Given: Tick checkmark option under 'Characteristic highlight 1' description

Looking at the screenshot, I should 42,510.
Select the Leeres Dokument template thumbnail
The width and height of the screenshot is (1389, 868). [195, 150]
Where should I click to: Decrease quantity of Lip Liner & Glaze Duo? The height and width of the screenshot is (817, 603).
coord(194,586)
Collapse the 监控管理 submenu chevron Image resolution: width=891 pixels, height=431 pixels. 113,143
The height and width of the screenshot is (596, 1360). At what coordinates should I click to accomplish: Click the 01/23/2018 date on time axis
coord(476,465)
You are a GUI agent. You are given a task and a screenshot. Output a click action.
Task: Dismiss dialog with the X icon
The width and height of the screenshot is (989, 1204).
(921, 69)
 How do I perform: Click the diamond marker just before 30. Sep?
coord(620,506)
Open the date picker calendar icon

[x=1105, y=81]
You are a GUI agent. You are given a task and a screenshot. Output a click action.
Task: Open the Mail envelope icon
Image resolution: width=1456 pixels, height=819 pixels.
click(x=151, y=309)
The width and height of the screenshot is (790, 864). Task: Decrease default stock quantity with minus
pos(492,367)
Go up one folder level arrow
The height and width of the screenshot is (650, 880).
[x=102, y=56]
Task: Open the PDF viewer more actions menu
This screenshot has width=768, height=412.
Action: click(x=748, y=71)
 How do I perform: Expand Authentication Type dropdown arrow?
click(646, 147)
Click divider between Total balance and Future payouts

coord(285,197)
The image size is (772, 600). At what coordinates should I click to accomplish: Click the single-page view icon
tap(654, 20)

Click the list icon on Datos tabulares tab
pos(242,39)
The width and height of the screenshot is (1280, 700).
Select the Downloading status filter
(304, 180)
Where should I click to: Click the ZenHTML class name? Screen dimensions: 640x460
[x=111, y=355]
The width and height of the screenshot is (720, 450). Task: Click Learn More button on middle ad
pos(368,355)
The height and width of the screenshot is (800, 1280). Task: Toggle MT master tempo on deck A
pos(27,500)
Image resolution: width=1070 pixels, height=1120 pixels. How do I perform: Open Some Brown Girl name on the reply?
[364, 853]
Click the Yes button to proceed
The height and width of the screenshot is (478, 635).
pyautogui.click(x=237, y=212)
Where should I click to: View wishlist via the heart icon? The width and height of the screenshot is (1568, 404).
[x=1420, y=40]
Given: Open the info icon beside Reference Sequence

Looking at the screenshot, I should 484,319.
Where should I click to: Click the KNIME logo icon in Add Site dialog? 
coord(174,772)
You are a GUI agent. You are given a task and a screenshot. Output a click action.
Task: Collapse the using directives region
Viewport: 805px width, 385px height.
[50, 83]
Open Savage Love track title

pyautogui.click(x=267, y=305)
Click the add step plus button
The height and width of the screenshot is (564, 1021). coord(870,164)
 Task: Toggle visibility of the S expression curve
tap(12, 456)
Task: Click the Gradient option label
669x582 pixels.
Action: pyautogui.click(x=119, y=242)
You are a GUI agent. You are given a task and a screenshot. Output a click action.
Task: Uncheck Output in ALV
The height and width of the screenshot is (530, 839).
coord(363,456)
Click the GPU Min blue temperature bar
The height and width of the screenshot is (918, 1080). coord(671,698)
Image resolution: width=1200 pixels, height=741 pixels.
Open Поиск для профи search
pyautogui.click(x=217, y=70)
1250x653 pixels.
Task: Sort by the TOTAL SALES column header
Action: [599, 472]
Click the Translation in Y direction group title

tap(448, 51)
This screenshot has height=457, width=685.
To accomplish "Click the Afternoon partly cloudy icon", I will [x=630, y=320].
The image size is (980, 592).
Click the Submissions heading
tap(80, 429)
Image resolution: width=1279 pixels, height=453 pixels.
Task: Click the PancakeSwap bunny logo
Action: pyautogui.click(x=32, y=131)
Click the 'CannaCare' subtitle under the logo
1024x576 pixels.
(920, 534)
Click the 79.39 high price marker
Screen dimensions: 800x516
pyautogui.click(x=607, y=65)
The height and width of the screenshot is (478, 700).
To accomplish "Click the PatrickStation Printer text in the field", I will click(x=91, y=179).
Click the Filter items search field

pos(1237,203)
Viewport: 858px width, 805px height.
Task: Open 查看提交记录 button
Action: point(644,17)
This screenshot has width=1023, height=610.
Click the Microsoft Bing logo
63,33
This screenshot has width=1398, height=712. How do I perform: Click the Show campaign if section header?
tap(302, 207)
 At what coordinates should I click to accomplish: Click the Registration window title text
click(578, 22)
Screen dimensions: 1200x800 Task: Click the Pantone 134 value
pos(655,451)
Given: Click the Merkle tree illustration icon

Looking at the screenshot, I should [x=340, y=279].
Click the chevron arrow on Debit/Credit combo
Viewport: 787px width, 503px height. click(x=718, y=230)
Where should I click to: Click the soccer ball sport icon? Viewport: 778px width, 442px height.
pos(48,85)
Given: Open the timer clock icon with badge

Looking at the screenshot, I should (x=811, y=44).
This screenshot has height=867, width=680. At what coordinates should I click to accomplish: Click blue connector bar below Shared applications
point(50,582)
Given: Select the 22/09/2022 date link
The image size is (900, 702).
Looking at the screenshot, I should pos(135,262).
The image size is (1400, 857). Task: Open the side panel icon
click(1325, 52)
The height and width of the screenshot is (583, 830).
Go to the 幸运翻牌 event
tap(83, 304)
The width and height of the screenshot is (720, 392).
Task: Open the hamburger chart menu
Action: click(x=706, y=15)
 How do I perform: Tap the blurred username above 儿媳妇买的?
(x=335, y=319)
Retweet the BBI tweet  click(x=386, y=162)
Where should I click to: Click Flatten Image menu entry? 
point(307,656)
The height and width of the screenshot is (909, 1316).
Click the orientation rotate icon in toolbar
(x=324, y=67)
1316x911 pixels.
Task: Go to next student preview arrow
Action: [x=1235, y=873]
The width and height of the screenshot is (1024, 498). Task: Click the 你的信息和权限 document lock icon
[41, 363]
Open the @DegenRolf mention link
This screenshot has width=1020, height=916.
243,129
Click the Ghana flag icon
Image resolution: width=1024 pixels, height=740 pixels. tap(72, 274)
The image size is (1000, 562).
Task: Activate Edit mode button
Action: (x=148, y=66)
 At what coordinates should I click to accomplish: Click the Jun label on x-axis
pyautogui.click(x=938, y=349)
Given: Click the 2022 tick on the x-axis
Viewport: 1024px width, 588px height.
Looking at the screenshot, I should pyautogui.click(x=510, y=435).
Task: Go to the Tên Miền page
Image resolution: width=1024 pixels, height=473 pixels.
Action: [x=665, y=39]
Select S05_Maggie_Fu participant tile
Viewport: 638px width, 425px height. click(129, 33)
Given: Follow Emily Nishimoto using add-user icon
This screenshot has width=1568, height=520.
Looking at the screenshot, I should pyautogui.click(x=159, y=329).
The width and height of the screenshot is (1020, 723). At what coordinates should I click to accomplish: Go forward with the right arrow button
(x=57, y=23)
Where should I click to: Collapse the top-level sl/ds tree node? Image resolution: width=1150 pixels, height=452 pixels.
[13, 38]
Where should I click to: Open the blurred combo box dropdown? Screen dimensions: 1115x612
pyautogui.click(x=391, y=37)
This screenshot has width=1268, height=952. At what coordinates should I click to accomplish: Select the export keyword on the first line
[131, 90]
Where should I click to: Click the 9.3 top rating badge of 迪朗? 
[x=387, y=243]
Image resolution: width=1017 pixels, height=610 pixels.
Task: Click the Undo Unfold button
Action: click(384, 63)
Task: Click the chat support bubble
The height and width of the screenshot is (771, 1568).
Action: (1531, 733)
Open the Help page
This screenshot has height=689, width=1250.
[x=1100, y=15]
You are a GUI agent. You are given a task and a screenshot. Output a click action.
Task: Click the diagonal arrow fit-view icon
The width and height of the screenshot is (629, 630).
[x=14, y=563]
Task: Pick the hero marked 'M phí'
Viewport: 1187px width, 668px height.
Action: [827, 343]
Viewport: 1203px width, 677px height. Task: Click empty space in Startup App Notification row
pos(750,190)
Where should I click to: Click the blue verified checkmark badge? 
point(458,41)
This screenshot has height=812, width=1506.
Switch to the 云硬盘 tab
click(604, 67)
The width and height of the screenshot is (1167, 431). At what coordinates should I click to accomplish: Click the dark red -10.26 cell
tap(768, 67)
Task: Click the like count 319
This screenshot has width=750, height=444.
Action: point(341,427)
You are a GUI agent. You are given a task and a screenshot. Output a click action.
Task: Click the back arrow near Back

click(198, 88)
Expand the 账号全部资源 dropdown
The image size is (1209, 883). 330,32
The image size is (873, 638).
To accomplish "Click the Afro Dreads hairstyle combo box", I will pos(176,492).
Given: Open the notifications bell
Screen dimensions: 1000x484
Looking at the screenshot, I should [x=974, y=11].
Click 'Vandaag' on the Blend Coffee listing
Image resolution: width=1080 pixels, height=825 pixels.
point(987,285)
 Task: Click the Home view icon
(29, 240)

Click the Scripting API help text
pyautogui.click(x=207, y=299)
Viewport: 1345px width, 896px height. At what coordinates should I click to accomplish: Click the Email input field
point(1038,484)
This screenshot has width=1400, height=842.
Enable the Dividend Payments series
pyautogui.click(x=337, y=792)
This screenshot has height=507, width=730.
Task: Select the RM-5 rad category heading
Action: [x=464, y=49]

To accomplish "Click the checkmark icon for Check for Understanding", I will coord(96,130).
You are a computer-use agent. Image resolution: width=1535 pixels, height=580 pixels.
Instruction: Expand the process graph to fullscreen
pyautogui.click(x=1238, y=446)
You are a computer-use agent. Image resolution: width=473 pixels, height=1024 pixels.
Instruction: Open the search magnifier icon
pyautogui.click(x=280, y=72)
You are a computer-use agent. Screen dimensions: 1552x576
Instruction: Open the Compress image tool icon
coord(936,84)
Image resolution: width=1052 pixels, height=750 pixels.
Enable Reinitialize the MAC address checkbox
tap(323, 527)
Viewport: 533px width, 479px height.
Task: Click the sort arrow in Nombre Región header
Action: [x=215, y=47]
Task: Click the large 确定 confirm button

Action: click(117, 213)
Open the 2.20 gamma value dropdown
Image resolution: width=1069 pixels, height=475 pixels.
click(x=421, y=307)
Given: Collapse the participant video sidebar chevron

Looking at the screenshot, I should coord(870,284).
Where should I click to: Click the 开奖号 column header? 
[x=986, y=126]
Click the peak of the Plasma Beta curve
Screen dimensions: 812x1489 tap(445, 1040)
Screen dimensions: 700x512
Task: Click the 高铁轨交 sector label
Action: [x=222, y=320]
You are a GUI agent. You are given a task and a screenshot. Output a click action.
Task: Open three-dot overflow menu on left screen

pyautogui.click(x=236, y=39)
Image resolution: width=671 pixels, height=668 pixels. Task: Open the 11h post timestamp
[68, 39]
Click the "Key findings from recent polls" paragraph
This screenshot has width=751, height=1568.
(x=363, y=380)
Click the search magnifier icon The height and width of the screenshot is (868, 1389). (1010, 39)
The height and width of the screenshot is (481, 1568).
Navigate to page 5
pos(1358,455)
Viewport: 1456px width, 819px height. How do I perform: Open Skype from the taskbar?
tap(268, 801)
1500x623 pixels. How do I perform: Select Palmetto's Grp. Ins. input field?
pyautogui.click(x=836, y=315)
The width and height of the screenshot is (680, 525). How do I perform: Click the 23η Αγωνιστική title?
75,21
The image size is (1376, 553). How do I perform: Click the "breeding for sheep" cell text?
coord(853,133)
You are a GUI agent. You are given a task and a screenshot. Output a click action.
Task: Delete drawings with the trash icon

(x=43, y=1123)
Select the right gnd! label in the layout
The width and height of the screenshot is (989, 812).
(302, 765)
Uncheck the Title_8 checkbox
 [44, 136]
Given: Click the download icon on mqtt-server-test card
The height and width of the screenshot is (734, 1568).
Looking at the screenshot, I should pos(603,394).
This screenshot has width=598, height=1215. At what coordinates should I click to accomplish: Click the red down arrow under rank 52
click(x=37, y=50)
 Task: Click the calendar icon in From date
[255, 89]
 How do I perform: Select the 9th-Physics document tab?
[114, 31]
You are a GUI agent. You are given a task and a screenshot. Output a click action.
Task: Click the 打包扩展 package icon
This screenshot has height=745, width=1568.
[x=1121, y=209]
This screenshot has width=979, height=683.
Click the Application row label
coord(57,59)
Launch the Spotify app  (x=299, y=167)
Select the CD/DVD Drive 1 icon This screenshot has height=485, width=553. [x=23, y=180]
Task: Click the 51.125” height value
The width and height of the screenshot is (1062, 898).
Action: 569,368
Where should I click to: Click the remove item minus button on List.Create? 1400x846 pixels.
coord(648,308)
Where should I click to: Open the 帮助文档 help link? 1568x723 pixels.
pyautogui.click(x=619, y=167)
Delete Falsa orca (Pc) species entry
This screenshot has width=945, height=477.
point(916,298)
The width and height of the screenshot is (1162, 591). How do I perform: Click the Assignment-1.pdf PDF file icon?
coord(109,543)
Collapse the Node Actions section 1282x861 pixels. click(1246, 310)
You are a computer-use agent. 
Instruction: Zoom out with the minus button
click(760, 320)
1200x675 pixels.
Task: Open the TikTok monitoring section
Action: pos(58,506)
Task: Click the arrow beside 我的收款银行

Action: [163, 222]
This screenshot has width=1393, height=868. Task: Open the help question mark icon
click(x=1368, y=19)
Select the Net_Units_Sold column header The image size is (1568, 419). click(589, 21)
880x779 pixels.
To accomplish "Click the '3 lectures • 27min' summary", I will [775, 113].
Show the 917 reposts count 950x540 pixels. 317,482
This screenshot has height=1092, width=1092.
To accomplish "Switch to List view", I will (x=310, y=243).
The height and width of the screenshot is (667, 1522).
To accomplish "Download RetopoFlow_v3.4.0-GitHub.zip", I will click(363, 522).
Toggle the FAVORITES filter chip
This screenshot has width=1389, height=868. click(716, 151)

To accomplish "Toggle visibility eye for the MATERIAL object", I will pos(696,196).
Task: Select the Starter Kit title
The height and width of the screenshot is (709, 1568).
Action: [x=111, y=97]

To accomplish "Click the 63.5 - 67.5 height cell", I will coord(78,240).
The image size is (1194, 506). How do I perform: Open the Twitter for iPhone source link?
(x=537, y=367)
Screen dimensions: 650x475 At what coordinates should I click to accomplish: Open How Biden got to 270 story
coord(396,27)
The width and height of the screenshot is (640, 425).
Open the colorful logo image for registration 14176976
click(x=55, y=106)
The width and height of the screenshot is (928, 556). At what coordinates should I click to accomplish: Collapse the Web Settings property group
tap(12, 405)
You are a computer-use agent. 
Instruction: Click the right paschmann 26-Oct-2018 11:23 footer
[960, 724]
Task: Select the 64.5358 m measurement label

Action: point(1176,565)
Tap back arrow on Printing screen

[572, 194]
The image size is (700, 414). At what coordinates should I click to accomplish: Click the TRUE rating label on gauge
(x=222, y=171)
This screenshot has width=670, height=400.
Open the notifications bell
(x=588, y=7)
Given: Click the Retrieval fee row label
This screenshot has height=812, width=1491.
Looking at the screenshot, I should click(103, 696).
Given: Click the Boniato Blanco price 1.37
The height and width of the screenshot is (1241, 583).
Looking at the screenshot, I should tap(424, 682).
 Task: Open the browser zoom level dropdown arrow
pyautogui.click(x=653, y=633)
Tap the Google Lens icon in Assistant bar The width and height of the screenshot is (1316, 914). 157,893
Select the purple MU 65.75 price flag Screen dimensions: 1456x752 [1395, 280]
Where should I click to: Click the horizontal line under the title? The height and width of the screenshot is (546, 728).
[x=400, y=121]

**Your assignment**.
Where the string "will" occurs in a line of the listing, copy the line.

**Answer to the exercise**.
To accomplish "Click the Afternoon partly cloudy icon", I will [x=630, y=320].
To accomplish "Click the PatrickStation Printer text in the field", I will click(x=91, y=179).
To accomplish "Click the Afro Dreads hairstyle combo box", I will pos(176,492).
To accomplish "Click the checkmark icon for Check for Understanding", I will coord(96,130).
To accomplish "Click the '3 lectures • 27min' summary", I will [775, 113].
To accomplish "Switch to List view", I will (x=310, y=243).
To accomplish "Download RetopoFlow_v3.4.0-GitHub.zip", I will click(363, 522).
To accomplish "Toggle visibility eye for the MATERIAL object", I will pos(696,196).
To accomplish "Click the 63.5 - 67.5 height cell", I will coord(78,240).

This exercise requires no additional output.